Several departments at KU are collaborating to present a festival of events celebrating the Czech culture. Participants include, from left, Jana Cemusova, a visiting scholar in the Department of Slavic languages and literatures; Dennis Christilles, associate professor of theatre and film; and Bruce Berglund, assistant director of Russian and East European studies.

By Susie Fagan
Although the Iron Curtain fell more than 11 years ago, many people know little about the lands, people and culture it cloaked.

A festival of events this spring at KU will present evidence — in visual arts, drama and film — of the Czech nation’s place at the heart of European culture.

“The Cold War set up an artificial divide by cutting Europe up into western and eastern halves through the middle of Germany and along the western border of the Czech lands,” said Bruce Berglund, assistant director of Russian and East European studies at KU. “We hope this festival helps to show people that this area that we’ve lumped into eastern Europe is really part of Europe.”

The program’s anchor event is a Spencer Museum of Art exhibition of innovative Czech theater design from the decades of communist rule — “Metaphor and Irony: Czech Scenic and Costume Design 1920-1999.” It will be displayed at the museum from April 12 to June 3.
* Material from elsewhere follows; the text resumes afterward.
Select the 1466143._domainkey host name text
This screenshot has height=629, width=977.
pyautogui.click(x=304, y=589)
The exhibition will be complemented by a program developed by KU’s Center for Russian and East European Studies, the Department of Theatre and Film and University Theatre, the Lied Center and the Hall Center for the Humanities.

“Crossroads of Europe: Czech Culture” events include:
• University Theatre productions of Smetana’s classic opera, “The Bartered Bride,” and Václav Havel’s “Temptation.”
• Lied Center performances by the internationally acclaimed Czech puppet theater company, Drak.
• a Czech cinema festival sponsored by the Department of Theatre and Film and the Hall Center for the Humanities.
• an adult study tour of the former Habsburg Empire.
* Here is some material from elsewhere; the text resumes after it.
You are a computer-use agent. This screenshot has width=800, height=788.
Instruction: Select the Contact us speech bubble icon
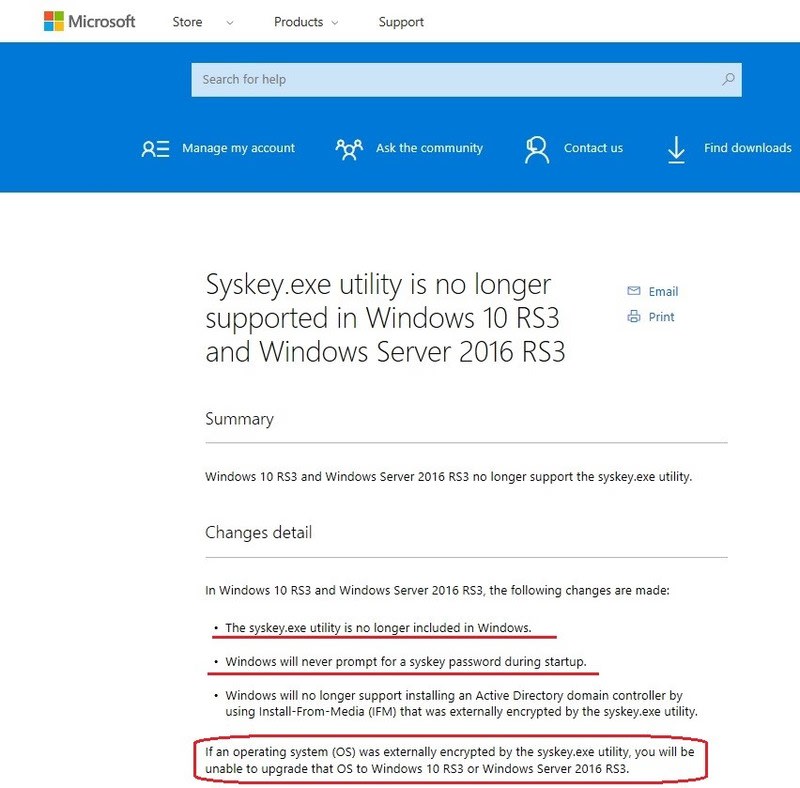coord(536,148)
In addition, KU Continuing Education and CREES will present “The Heart of Europe,” a six-week evening course March 7 to April 18 as part of the “KU for Lawrence” series of noncredit courses.

The course will feature presentations by KU faculty and visitors from the region about the art, music, literature and architecture of Central Europe.

“A number of people who study the history and the culture of this region point out that the 50 years of Communist rule was something of an artificial divide,” Berglund said. “These nations were always part of European civilization.

“When you travel to the far eastern parts of Poland, you travel to small towns in far eastern Slovakia, you see gothic architecture, baroque architecture – you see signs of the Renaissance. So this was part of, for centuries, part of Europe at large.”